Every year at this time the church I attend holds a Matthew 25 project. It is a fundraising technique based on Matthew 25. It is a parable in which a master has entrusted money to three of his servants. After an appointed time, he returns to see what they have done with the money. The first makes tenfold what he was given. The second makes half as much as the first, but still makes good money. The third servant just holds on to what he was given and does nothing with it. He is chastised and then his money is taken away.
Our church does a reverse offering. They place offering plates filled with $20.00 bills. You can take as much as you want. Then you are challenged to make it increase so that you can return the money plus some back to the church. In other words, the church is investing in the creativity of its members.

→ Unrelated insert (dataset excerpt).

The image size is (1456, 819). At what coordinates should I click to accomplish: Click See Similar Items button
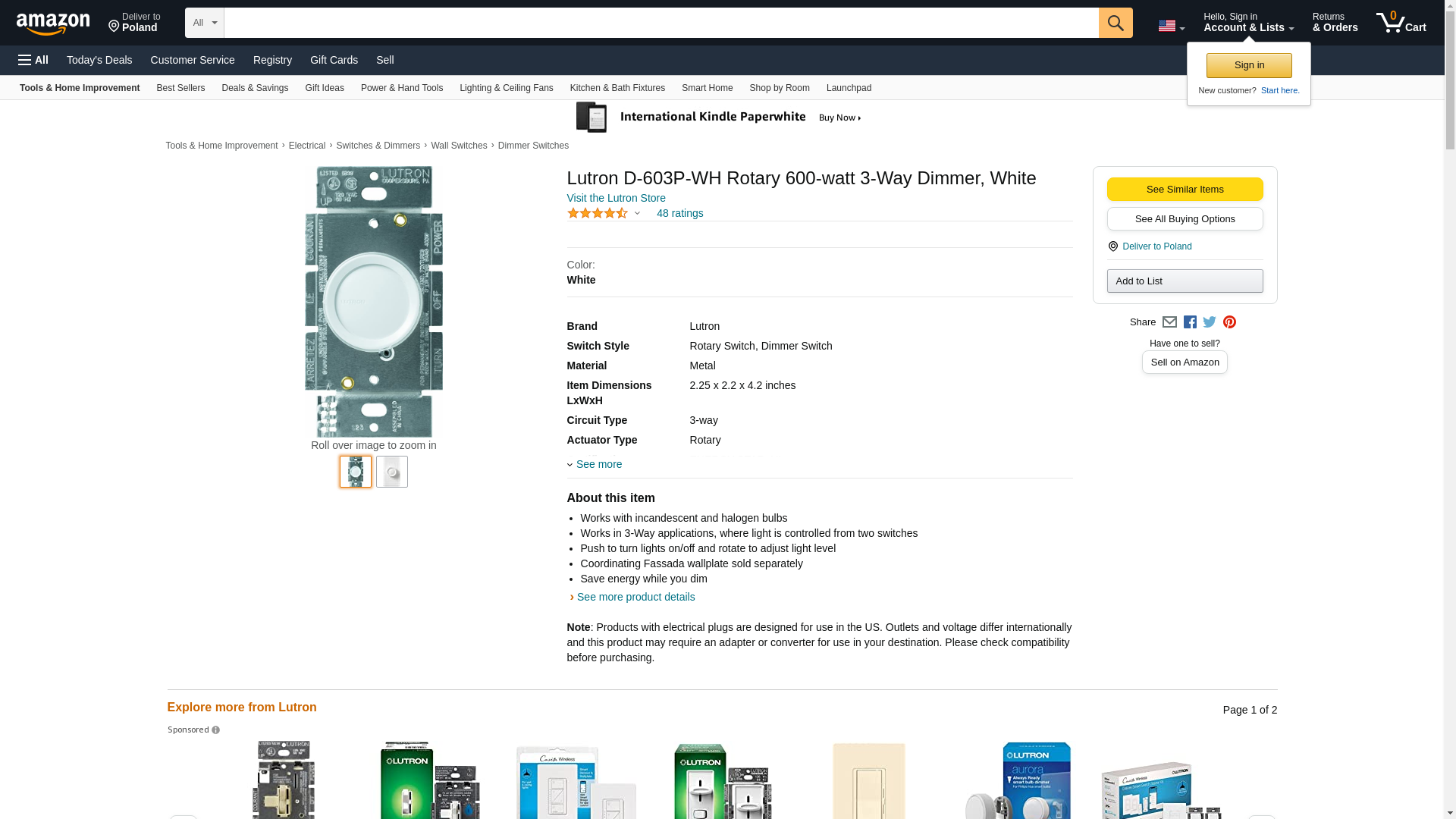click(x=1185, y=190)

The Matthew 25 Project certainly requires creativity. The entire church enthusiastically takes on the challenge. Some people team up to pool their money together. Some go at it alone. Some do raffles. Some hold dinners or movie nights.
Last year my family made pork tamales. We made almost 100 dozen tamales and sold them to our friends and fellow church members. Needless to say, making that many tamales was a lot of work! We were exhausted, but we were able to return $400.00 to the church from the initial $40.00 investment.

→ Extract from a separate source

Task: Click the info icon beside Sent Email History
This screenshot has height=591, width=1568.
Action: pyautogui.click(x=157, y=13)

That is just our family. Add to that all the other families and teams and you end up with a great fundraiser. The best thing about the Matthew 25 Project is that people are inspired. It is not just about the money. Most importantly it is about using your talents and gifts for the church.
This year we decided against making tamales again. We spent a good deal of time discussing what we could do. Our goal is to not only make money, but to really enjoy what we are doing. We brainstormed and discussed various projects. Then all of a sudden, my mom suggested that we take family portraits for a charge.
It was like Archimedes discovering displacement so many years ago. “Eureka!” It was pure genius. We were all agreeable to the suggestion and excited about it. It was a good fit for our family. My mom is a professional artist and every year I depend on her to take our family portraits.
My husband was trained in photography in high school. He enjoys the art of photography. I am an amateur photographer, but I love capturing images of my children, animals, and flowers. My oldest three children all compete in photography contests and are really gifted. Therefore, taking photographs for other people was a great idea.
Even if your church does not do a Matthew 25 Project, the idea can be adapted for clubs or families. I always advise my children to discover what they really enjoy doing, and then find out how to make a living doing it. This advice involves being creative. Using your God-given talents inspires and uplifts your spirit. It makes you feel great, which is not bad for such a small investment of time and energy.